Document and screenshot pointing records
— Start —
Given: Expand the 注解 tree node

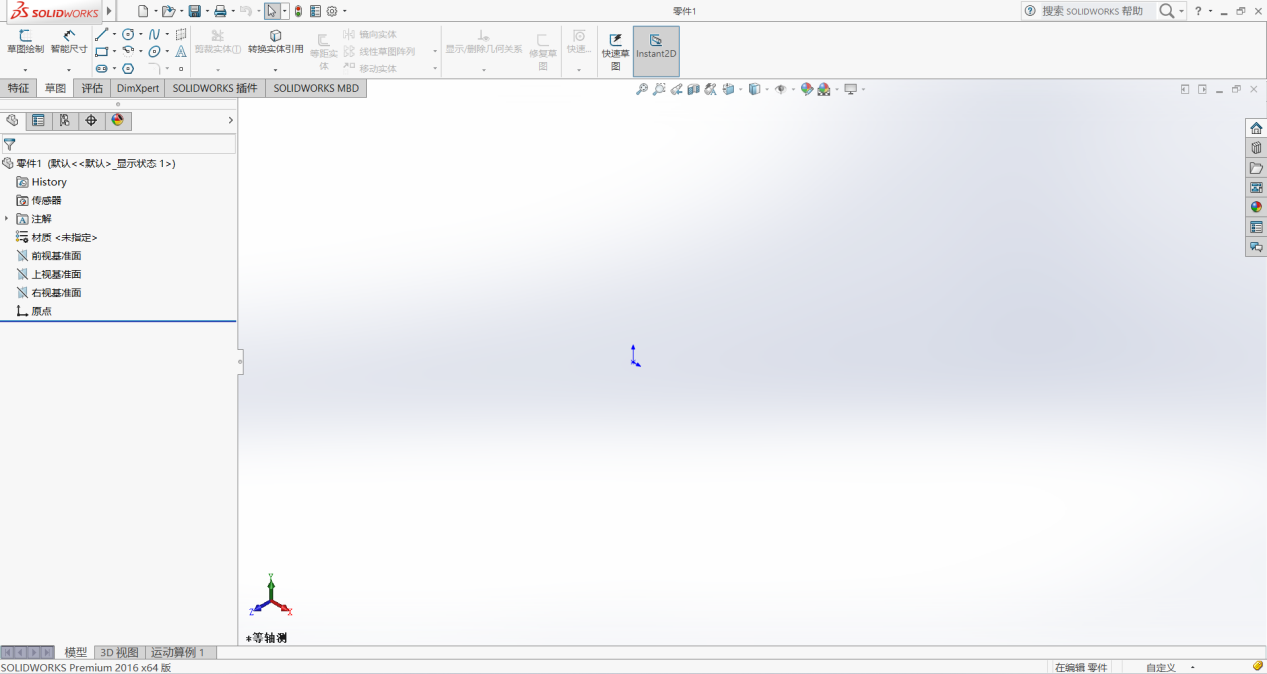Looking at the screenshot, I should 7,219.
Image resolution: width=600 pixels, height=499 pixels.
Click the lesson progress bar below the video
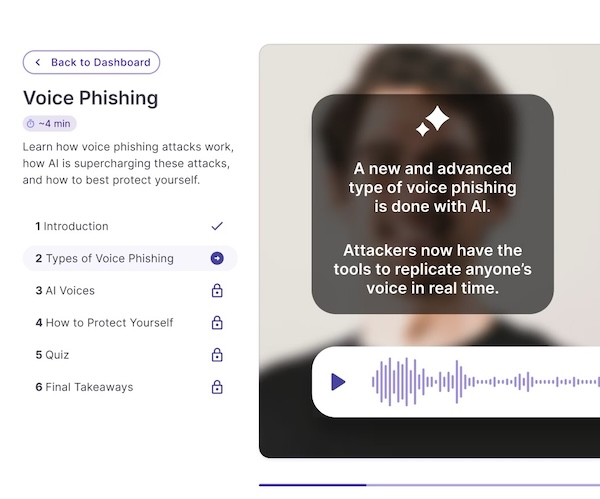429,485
— End —
— Start —
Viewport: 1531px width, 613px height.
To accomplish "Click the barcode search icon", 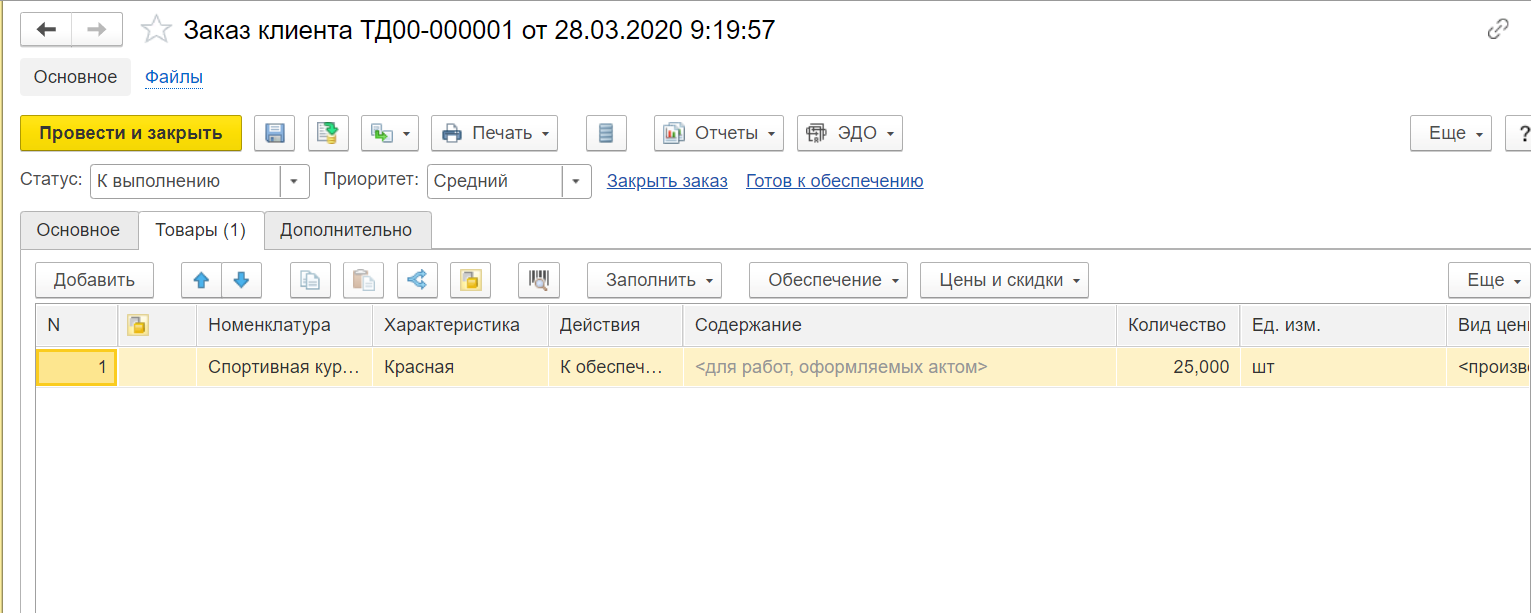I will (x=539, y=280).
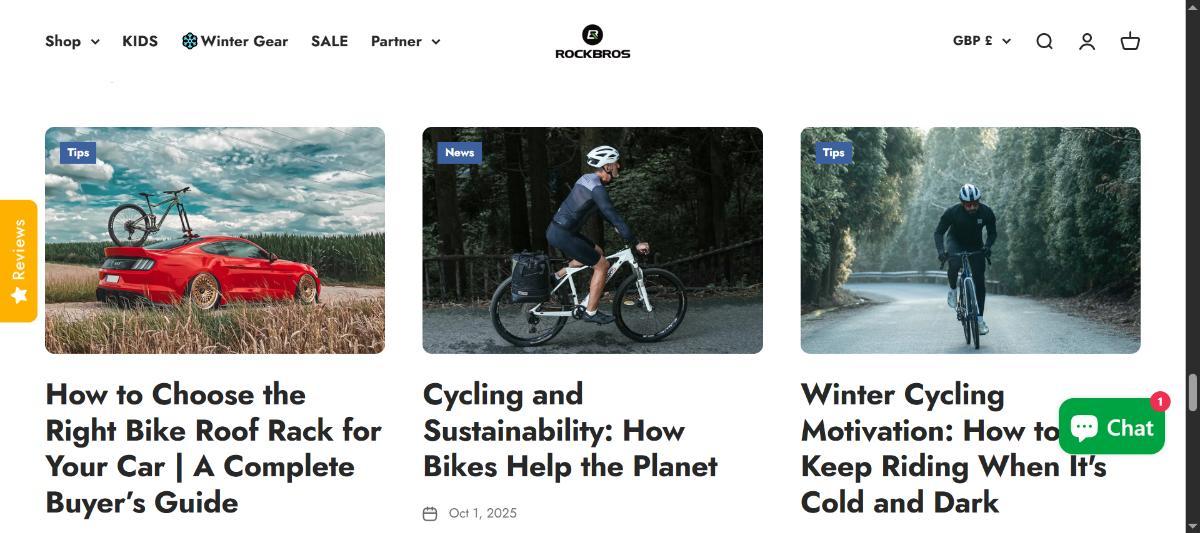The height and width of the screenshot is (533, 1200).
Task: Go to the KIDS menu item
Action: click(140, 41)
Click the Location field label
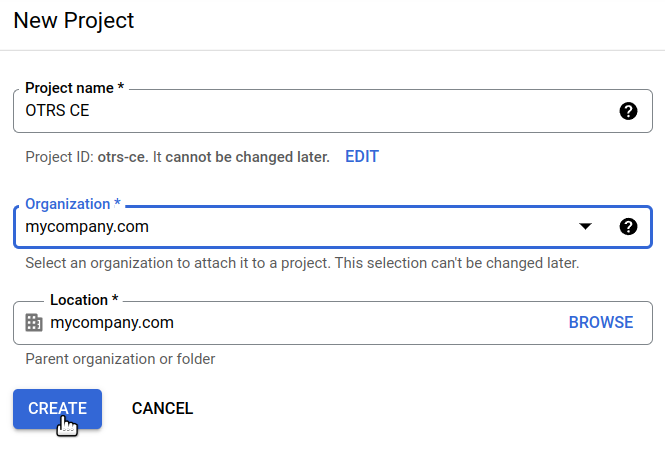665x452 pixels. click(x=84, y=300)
— End —
— Start —
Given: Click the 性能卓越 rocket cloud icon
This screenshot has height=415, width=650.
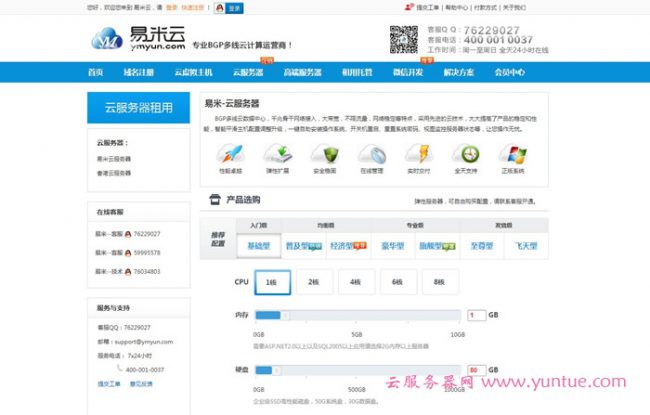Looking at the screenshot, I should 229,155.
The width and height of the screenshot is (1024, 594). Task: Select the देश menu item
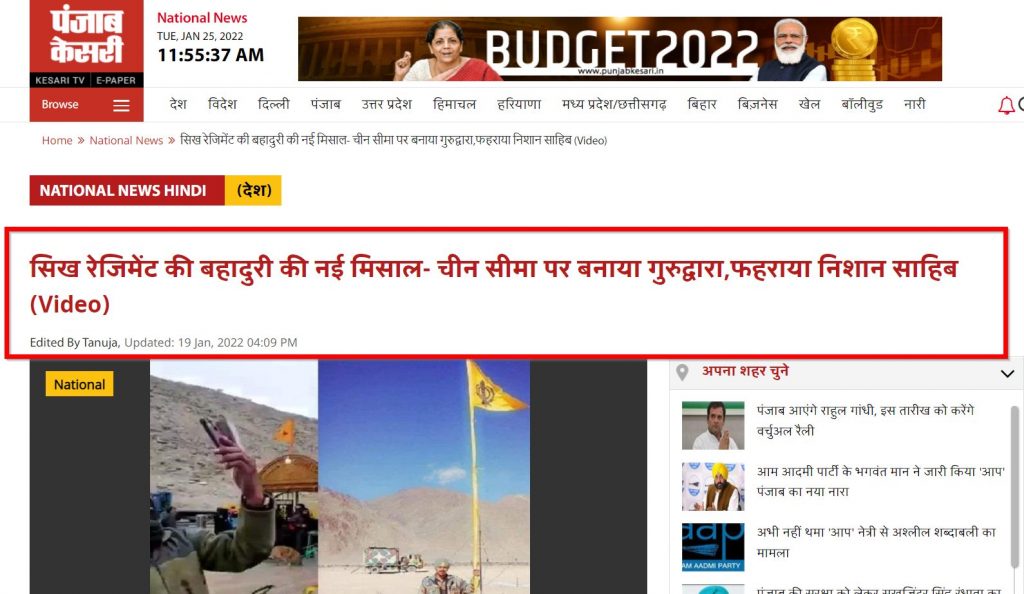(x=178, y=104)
— End —
What to do - Reproduce the part that opens with the line containing "The width and" and closes with the line containing "(x=178, y=104)", requests included. Multiply every coordinate in the answers by 2.05 and round to whole numbers, halves up, and omit the pictures.

Result of the task -
The width and height of the screenshot is (1024, 594). Task: Select the देश menu item
(x=365, y=213)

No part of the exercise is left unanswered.